A bypass was proposed to be constructed to replace the 600 ft stretch of highway. Beginning in 1958, California began the process to replace Devil's Slide with an inland route over Montara Mountain, known as the Martini Creek Bypass. The bypass bisected a section of McNee Ranch State Park, and was opposed by community and environmental groups. By 1975, 55% of the right-of-way had been acquired, when work on the proposed bypass was abandoned due to public opposition.

Most environmentalists supported a tunnel as a more environmentally sensitive alternative to the Martini Creek Bypass. A short tunnel built in 1908 by the Ocean Shore Railroad went through the area, but was destroyed during Prohibition, to keep it from being used by alcohol smugglers. The Sierra Club proposed building a tunnel to bypass the road in 1973. A Caltrans study in 1974 determined that a tunnel would be a viable alternative to the current road or a proposed inland freeway bypass. However, the state dropped the idea in the late 1970s.

A major slide in 1983 brought the problem to the public attention again. In 1985 Caltrans proposed the Martini Creek bypass as the preferred solution. However, the Sierra Club sued to stop construction, as California law requires that State Route 1 be restricted to two lanes in rural areas. The 101 ft road bed, complete with continuous uphill passing lanes, runaway truck ramps, and extra-wide shoulders, would be the widest two-lane road in the state. Again the state decided to return to the status quo.

+ + + + + + +

▶ Brief: Write out, word for word, everything in the passage on the Devil's Slide bypass from "A major slide" down to "the status quo.".

+ + + + + + +

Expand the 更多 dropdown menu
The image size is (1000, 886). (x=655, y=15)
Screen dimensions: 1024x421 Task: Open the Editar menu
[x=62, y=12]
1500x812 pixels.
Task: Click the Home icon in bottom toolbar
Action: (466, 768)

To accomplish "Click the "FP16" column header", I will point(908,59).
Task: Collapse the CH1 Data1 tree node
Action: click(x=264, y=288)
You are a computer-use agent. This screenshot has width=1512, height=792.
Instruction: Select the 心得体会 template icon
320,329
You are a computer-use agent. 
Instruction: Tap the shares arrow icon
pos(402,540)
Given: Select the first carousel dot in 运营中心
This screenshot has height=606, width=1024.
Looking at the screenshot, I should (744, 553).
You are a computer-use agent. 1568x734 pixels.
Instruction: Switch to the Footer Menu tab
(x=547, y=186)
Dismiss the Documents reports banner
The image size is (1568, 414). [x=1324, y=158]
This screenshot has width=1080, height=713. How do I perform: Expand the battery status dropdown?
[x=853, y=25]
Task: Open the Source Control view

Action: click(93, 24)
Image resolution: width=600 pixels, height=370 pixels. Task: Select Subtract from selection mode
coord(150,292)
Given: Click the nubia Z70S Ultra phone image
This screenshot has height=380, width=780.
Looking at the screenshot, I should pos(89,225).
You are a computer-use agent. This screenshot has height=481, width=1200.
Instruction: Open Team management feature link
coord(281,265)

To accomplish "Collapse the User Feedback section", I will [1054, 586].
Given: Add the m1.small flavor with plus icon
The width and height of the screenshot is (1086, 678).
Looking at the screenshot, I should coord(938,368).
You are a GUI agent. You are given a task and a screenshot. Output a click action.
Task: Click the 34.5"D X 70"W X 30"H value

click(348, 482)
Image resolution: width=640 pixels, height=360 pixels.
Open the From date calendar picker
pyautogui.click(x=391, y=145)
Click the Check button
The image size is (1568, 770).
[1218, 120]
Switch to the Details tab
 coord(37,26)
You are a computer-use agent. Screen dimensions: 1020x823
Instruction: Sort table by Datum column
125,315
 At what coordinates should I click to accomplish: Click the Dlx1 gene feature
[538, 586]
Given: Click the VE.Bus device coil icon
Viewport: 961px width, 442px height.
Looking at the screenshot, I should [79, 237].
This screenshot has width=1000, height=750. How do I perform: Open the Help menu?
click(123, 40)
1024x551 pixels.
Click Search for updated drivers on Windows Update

+ + + + + + +

▶ Written solution:
A major slide in 1983 brought the problem to the public attention again. In 1985 Caltrans proposed the Martini Creek bypass as the preferred solution. However, the Sierra Club sued to stop construction, as California law requires that State Route 1 be restricted to two lanes in rural areas. The 101 ft road bed, complete with continuous uphill passing lanes, runaway truck ramps, and extra-wide shoulders, would be the widest two-lane road in the state. Again the state decided to return to the status quo.